In the traditional information technology marketplace, Java has been widely adopted as the preferred replacement for C and C++ because it offers reduced development and maintenance costs combined with superior reliability, flexibility, and generality.  Early experiments with real-time Java technologies have demonstrated that Java can satisfy stringent real-time constraints. 

Scientists use more types of computers and OS's that most other groups. Code that can be exchanged without requiring rewrites and recompilation saves time and effort.

Besides the usual benefits from OOP, many scientific programs can benefit from thinking in terms of objects. For example, particles in a scattering simulation are naturally self-contained objects.

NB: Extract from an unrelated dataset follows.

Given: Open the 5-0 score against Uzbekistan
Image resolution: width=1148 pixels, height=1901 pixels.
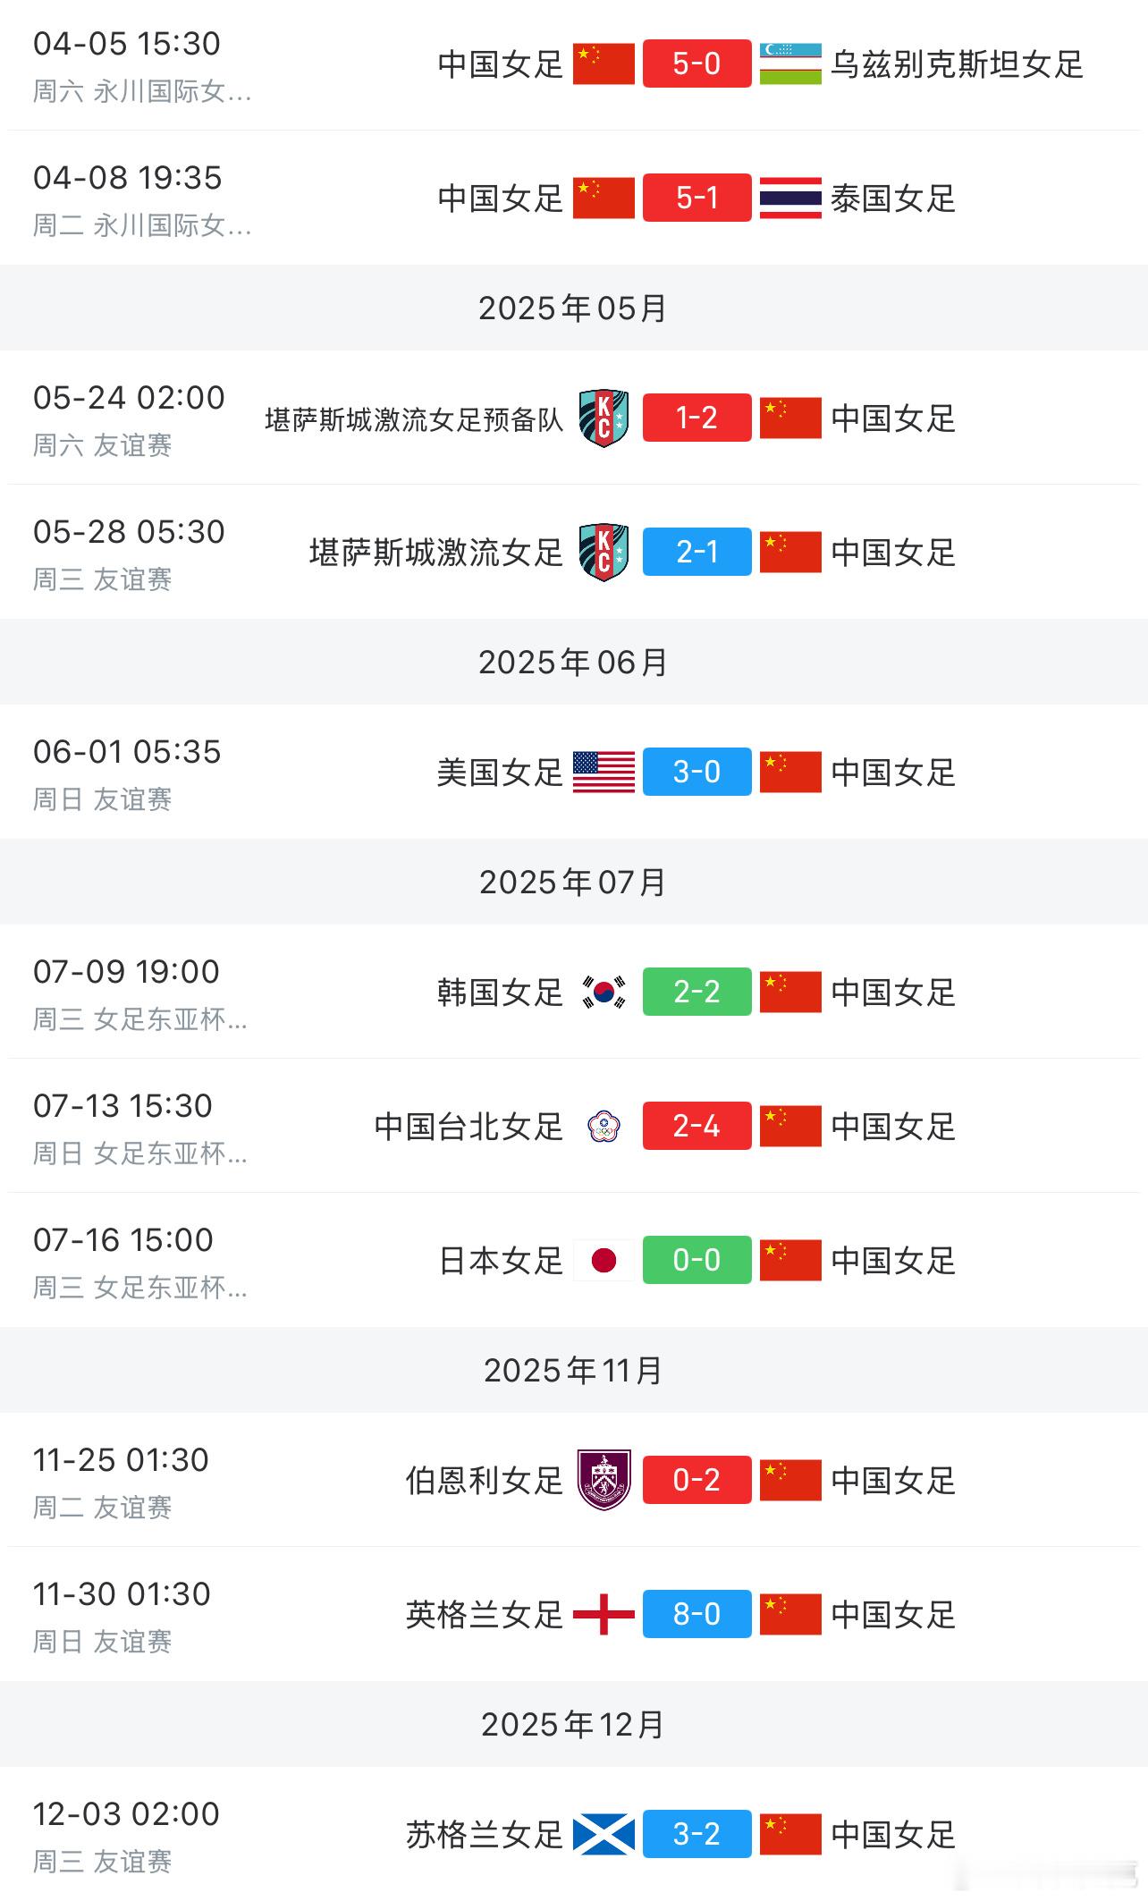Looking at the screenshot, I should [x=696, y=63].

Multi-processing is very useful for many scientific tasks, such as, for example, simulations of phenomena where many processes occur simultaneously.

Java comes with many networking capabilities that allow one to build distributed systems. Such capabilities can be applied, for example, to remote data taking from sensors.

The original Oak language from which Java derived was intended for embedded applications . Platform independence and the other items mentioned above, as well as the adaptability of Java that allows it to work on micro-sized platforms by shedding nonessential code, has made Java very popular for use in embedded devices such as smart cards and cell phones. It can thus also be embedded into sensors, controllers, and other types of engineering and scientific devices. See Chapter 23 for more discussion about this.

In chapters 16-20 we will examine how Java can effectively distribute computational power over many systems and use this capability to tackle tough scientific and engineering analysis problems.

Java's strong graphics and networking capabilities can be applied to existing C & Fortran programs. There have been mountains of very important and complex programs, especially for numerically intensive tasks, created over the decades in these languages and it would be too expensive to reprogram them in a different language.

Java, however, can connect to such programs and bring to them new capabilities. For example, a Java graphical interface can bring enhanced ease of use to a Fortran or C program, which then acts as a computational engine behind the GUI.

Similarly, Java's networking features can bring far greater accessiblity to these programs.